Symbolically, the World Council of Churches (WCC) makes a lot: when representatives of 352 churches from 120 countries meet in Karlsruhe in September for the eleventh general assembly, the impression can arise that the association, which mostly deals with non-binding resolutions, represents a worldwide faith community. This community symbolism can become a problem in Karlsruhe.

Because the community includes the Russian Orthodox Church under Patriarch Cyril I. He described the Russian invasion of Ukraine as a defense of “traditional Christian values” and a “metaphysical struggle” and claimed after the start of the war that Russia had never attacked another country.

Cyril recently presented the head of the Russian National Guard fighting in Ukraine, General Viktor Solotov, with an icon of Mary in a Moscow cathedral and said: “May this picture inspire young soldiers who take the oath and take the path of defending the fatherland.” Should the church led by this man, whose top staff includes close Putin confidants, be welcomed in Germany in late summer and be able to spread their propaganda to 5,000 participants?

This is unimaginable for the authors and signers of an open letter that WELT has received and is addressed to the WCC general secretary Ioan Sauca and the Evangelical Church in Germany (EKD). “The hierarchy of the Russian Orthodox Church,” the letter says, “with its legitimacy for war and the rejection of individual, inalienable human rights, creates an intellectual and spiritual basis for an autocratic state power with revisionist and dictatorial traits. A war of aggression is being waged with their blessing.” Since the latter “is also being waged with ideological means”, the Moscow leadership of the Russian Orthodox Church is “an essential part of the Russian war machine”.

The letter, which is to be published on Friday, was initiated by Ellen Ueberschär, long-time general secretary of the German Evangelical Church Congress, then board member of the Heinrich Böll Foundation, which is close to the Greens, and today board member of the Berlin Stephanus Foundation, and Katharina Kunter, professor of contemporary church history in Helsinki.

According to the authors, the first signatories include the former head of the Stasi records authority, Marianne Birthler (Greens), the former Prime Minister of Thuringia Christine Lieberknecht (CDU), the GDR civil rights activist Markus Meckel (SPD) and Petra Bahr, regional bishop of the Evangelical Church in Hanover.

The letter called for the WCC central committee to “carefully consider how to suspend the Russian Orthodox Church’s membership of the WCC” at its June meeting. Furthermore, “the WCC and the EKD must communicate transparently” “how the war against Ukraine and the conduct of the leadership of the Russian Orthodox Church should be addressed at the general assembly in September and how the priority of the victim perspective should be preserved”.

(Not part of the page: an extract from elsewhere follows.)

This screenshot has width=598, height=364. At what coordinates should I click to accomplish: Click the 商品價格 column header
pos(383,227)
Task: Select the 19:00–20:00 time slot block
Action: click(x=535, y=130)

This victim perspective must also be guaranteed by the fact that the WCC “gives a special place” to all Ukrainian churches that are independent of the Moscow Patriarch at the assembly. An explicit exclusion of the Russian Orthodox Church is not required – but that all connections resulting from membership are severed until further notice.

Accordingly, the demand is directed at the EKD that “a moratorium for any bilateral dialogue at church leadership levels between the EKD and the Moscow leadership of the Russian Orthodox Church is pronounced”. Instead, contacts with churches and religions in Ukraine should be intensified: “We expect that the EKD will focus on the suffering of the people in Ukraine in its public communication and be less concerned about the bad image of Russian Orthodoxy.”

The latter can be understood as a tip against EKD currents, which condemn the Russian war of aggression as well as the actions of the Russian Orthodox Church, but do not want to dismiss them.

The Bavarian state bishop and former EKD council chairman Heinrich Bedford-Strohm, who condemned Kyrill’s positions, said to Bayerischer Rundfunk: “We need bridges, we need contacts”. Today’s EKD Council President Annette Kurschus called Kyrill’s justifications for the war “hard to bear”, but has not yet called for a break in relations.

A WELT request to the EKD about its position towards the Russian Orthodox Church in the run-up to the Karlsruhe meeting remained unanswered on Thursday. For the Roman Catholic Church, which is not a member of the WCC, Pope Francis has canceled a meeting with Cyril planned for mid-June, but has also made no break.

The heads of the Vatican and the EKD could give food for thought that their positions are close to that of Hungarian Prime Minister Viktor Orbán: His right-wing nationalist government made sure on Thursday in Brussels that Kyrill was included in the EU’s new sanctions package, contrary to the demands of the other member states has not been placed on the sanctions list.